YELENOVKA, Russia - A Kurd fighting as a soldier in the Russian army was killed in action in Ukraine last week. 

Ikram Maher, 25, was one of 300,000 soldiers ordered by Russian President Vladimir Putin on September 21 to fight against the Ukrainian army.

“He was supposed to get married but went to fight in Ukraine. We had everything ready for him and I was waiting for him to come back, I was heartbroken when he didn’t come back,” Madina Manaf, mother of the Kurdish soldier, told Rudaw's Kamiz Shadadi.
 

He died in the Ukrainian city of Zaporizhzhia on October 21, just 20 days after being deployed to the neighboring country.

Maher was the eldest son of the family and completed compulsory service in the Russian army five years ago.

More than 20,000 Kurds live in the Republic of Adygea and the Krasnodar Region. About 200 Kurdish families live in the village of Yelenovka alone.

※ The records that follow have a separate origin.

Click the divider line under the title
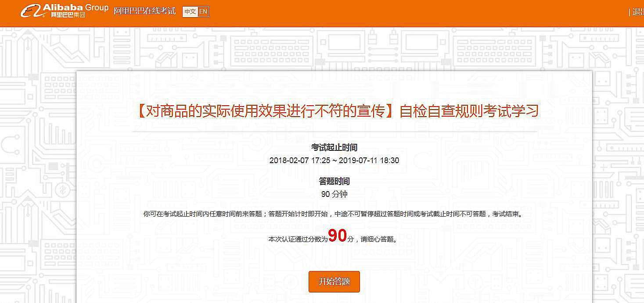The width and height of the screenshot is (644, 303). 334,132
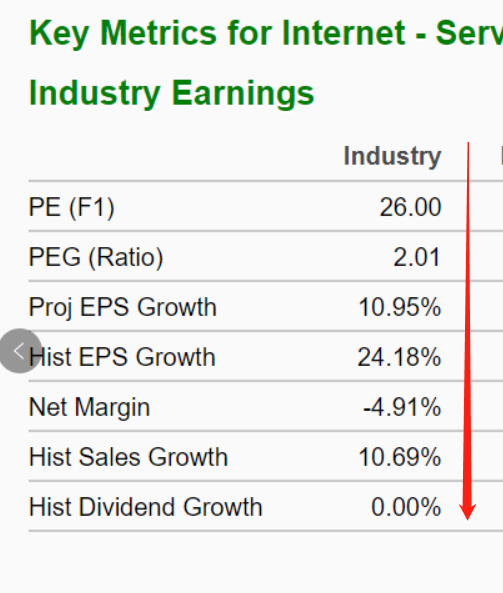Click the Industry column header

392,156
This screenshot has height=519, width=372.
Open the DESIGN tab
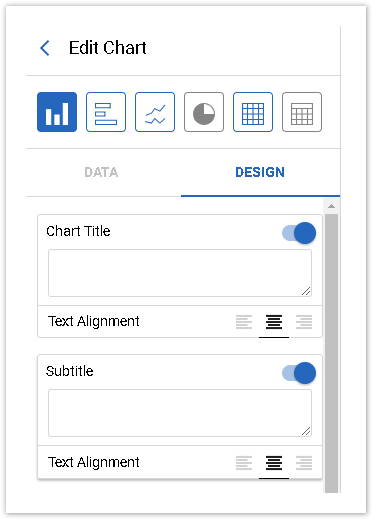(x=260, y=172)
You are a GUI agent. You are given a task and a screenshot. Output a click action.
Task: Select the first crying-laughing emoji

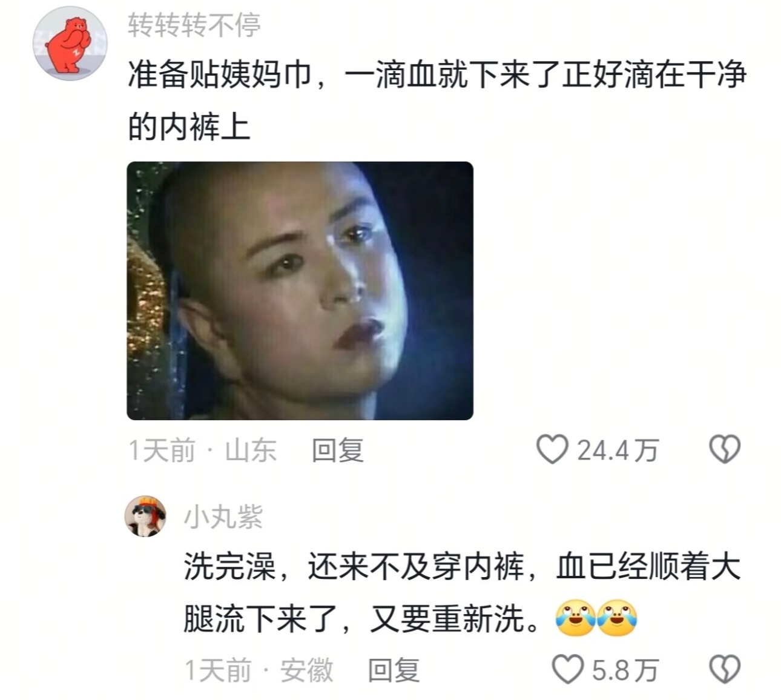pyautogui.click(x=575, y=618)
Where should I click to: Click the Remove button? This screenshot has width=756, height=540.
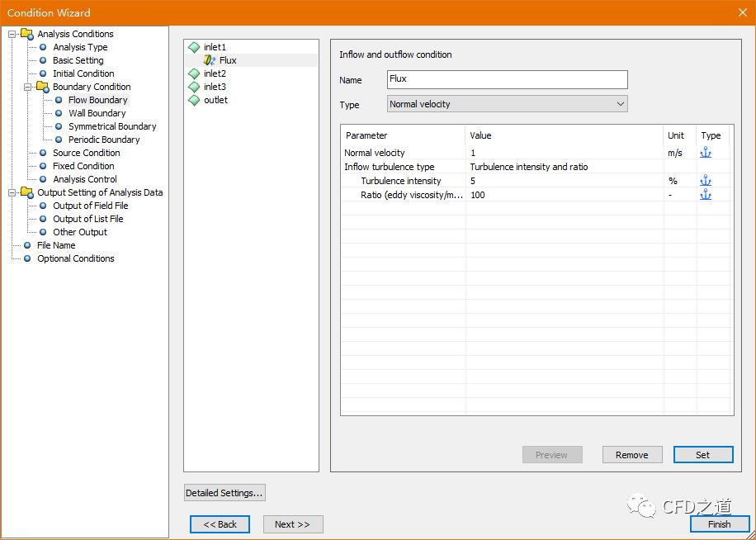[x=631, y=455]
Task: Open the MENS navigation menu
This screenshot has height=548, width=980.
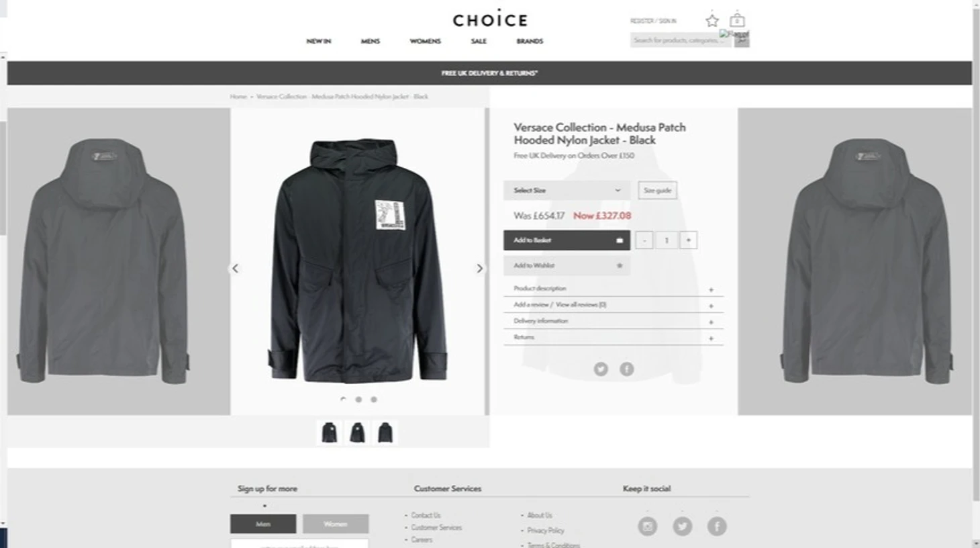Action: coord(371,41)
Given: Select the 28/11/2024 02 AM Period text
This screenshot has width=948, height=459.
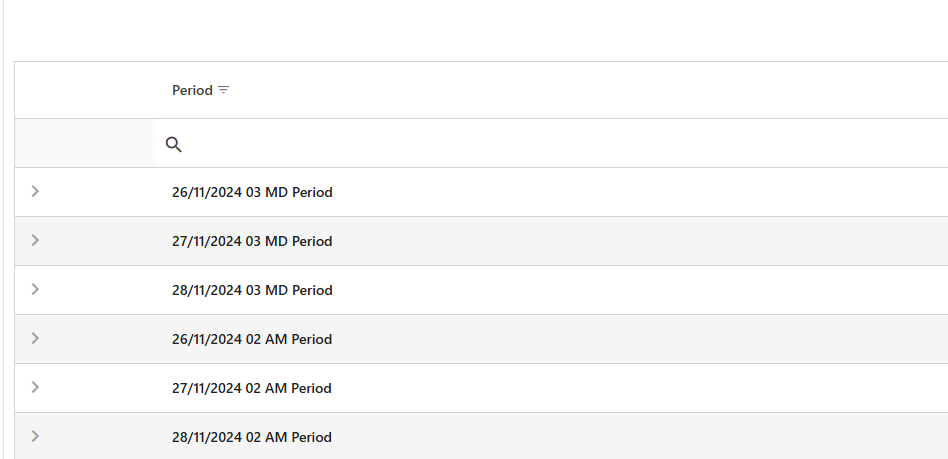Looking at the screenshot, I should point(252,437).
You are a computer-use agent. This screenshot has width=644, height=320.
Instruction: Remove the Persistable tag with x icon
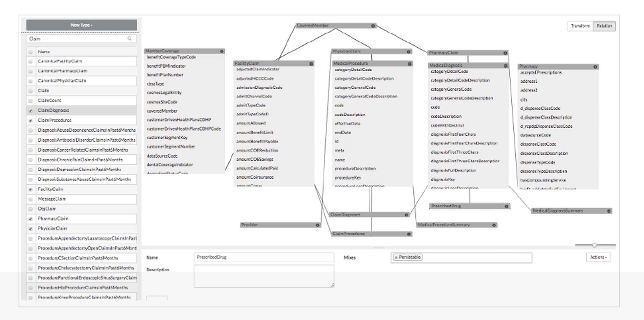click(x=396, y=258)
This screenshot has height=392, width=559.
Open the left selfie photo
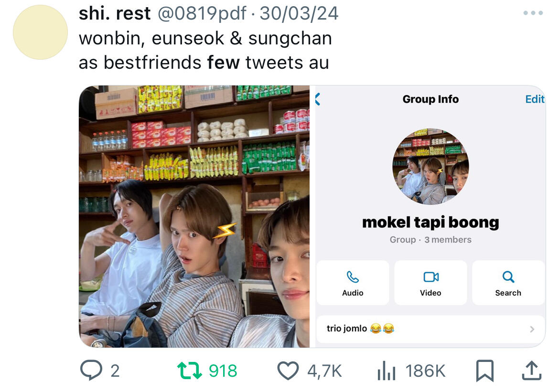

Like other people living in southern Russia, the villagers were forced to migrate from Armenia and Azerbaijan to the Republic of Adygea three years ago due to the Nagorno-Karabakh conflict.

Maher's body was buried in a crowded military ceremony with Kurdistan, Russia, and the Republic of Adygea flags in the Kurdish cemetery. The Kurdish cemetery in the Republic of Adygea has been very crowded for three years, but Maher's grave is the most prominent story of the cemetery.